■ **Extract provided**:
▼▼▼

Risk-sharing agreements (RSAs) between health care payers and pharmaceutical manufacturers link coverage and reimbursement levels to drug performance and/or utilization. There are potential benefits to these agreements, including reducing payers’ risk of a sub-optimal purchase; earlier access to pharmaceuticals for patients and consumers; and more efficient pricing mechanisms. Also, these agreements can be a catalyst for generating an enhanced level of real-world medical evidence.

An academic, peer-reviewed study, conducted jointly by experts from the National Pharmaceutical Council, the University of Washington, Tufts University and the Office of Health Economics (UK) and published in The American Journal of Managed Care, examined the use of RSAs in the United States. The study—which involved a review of an RSA database, interviews with key stakeholders and an online survey—found that there is limited RSA activity in the United States, but interest in the agreements among both payers and manufacturers is strong and a changing health care environment may generate more activity in this arena in the future.

Key Findings

There are compelling arguments for both manufacturers and payers to consider RSAs:

  • Manufacturers said they can use RSAs to differentiate and demonstrate the effectiveness of their product versus their competitors, which can assist payers in making formulary decisions.
  • Payers can utilize RSAs to gain experience with a product, reducing uncertainty regarding clinical value, performance and financial impact.

There are many difficulties inherent in implementing RSAs, particularly outcomes-based agreements: 

  • Significant payer and provider infrastructure is necessary to monitor an outcomes-based agreement. For example, payers may not have the capability to monitor and track the pharmaceutical usage of individual patients.
  • Manufacturers are reluctant to accept financial consequences when they can’t control how a drug is prescribed or used.
  • Agreeing upon outcomes that are meaningful and measurable within a reasonable timeframe is challenging.

Potential for the Future

The study found that there is a belief among stakeholders that more RSA activity could be seen in the future. This expansion could be fueled by (1) improved data systems, which can help create the mechanisms to monitor patient usage of pharmaceuticals and their effect on health outcomes; and (2) the changing of incentives within the health care system toward value-based orientations. The increased use of accountable care organizations, for example, may lead to enhanced health system alignment with risk-sharing agreements.

▲▲▲

■ **Record set**:
▼▼▼

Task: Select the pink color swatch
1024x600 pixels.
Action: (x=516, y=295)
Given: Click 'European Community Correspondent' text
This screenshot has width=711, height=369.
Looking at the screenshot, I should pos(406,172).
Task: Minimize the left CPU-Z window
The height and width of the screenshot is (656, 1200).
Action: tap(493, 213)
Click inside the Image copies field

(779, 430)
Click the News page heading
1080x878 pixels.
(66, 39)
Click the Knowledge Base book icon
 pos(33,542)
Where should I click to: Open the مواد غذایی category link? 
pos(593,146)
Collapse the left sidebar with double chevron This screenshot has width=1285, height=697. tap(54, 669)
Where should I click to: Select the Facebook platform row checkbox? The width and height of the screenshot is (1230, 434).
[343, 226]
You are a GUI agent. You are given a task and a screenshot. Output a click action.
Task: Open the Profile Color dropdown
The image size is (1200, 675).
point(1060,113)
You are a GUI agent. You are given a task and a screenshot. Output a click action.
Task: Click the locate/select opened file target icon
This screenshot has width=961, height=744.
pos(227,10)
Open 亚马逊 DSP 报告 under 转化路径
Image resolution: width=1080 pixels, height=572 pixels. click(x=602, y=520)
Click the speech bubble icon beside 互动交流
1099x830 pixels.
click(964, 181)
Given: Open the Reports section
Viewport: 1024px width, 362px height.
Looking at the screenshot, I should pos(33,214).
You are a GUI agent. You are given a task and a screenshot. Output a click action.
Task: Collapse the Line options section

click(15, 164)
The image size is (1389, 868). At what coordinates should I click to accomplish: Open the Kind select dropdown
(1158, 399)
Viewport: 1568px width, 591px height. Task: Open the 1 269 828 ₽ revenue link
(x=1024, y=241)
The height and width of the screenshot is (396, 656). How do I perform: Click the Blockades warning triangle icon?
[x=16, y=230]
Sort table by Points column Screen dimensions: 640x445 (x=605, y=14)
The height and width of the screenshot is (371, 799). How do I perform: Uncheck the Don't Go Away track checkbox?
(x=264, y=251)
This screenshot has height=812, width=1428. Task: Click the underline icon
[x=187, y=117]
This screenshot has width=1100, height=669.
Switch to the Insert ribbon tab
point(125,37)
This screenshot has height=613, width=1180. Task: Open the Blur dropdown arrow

▲▲▲

■ **Problem to solve**: Copy out the part of the text on risk-sharing agreements above that begins with the words containing "There are many" and ends with "prescribed or used.".

■ **Your solution**:
There are many difficulties inherent in implementing RSAs, particularly outcomes-based agreements: 

  • Significant payer and provider infrastructure is necessary to monitor an outcomes-based agreement. For example, payers may not have the capability to monitor and track the pharmaceutical usage of individual patients.
  • Manufacturers are reluctant to accept financial consequences when they can’t control how a drug is prescribed or used.